There is a very, very big difference between managing a Facebook page and a Facebook group. Fortunately, with the right training, you can manage and grow your community with confidence.
Plan on spending 30-45 minutes a day to effectively moderate your support group.
This time will vary depending on the number of members in your support group, but a community without daily management is not going to thrive. Check for activity. @mention others if a new question has not been answered. Share an upcoming event of interest (see the ROI section for more details). And then get on with your day.
In the Phase 1 research stage you’ll want to interview at least a handful of potential support group members to find out if they’re interested in your community concept. Those who said yes are your founding members. You begin with just this small core. Help them start conversations and engage with one another. Then when you invite more to join the group they’ll come into an active community.
Don’t be a know-it-all. Be a party host.
This is one of the most important things you can learn about community management. At all costs, don’t be a know-it-all. Jumping in to answer every question or – even worse – correct the slightest misinformation will be death to your support group. Instead, take the role of a party host. Use @mention to introduce new members to others in the group who can help answer their questions.

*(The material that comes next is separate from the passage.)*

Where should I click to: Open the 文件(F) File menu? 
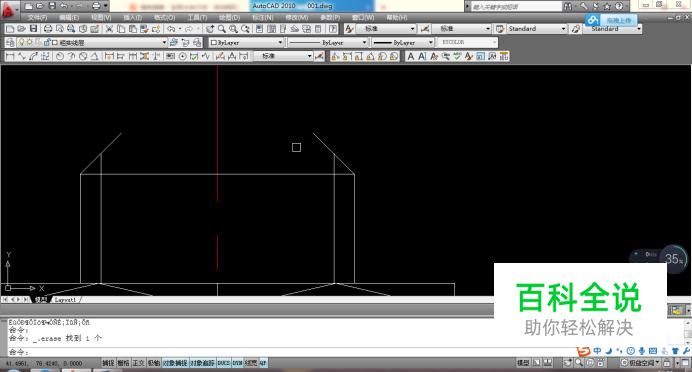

No first post should ever go unanswered.
Research shows the sooner a new member gets a response, the more likely they are to post again. Ideally, you would respond by connecting the question with another member, but if you do need to reply to a post, ask simple, open-ended questions that generate conversation.
Warn, hide or delete posts, turn off comments, or ban members if things get out of hand.
Overwhelmingly, members of Facebook support groups are thoughtful and respectful, especially when you’ve posted clear guidelines for community involvement. But there may be times when things get out of hand. Start by publicly reminding the member of the guidelines. It is important for other community members to know that you’re enforcing those rules. If a warning doesn’t solve the problem, you can escalate your response to hide or delete posts, turn off comments, or ban the member from the community.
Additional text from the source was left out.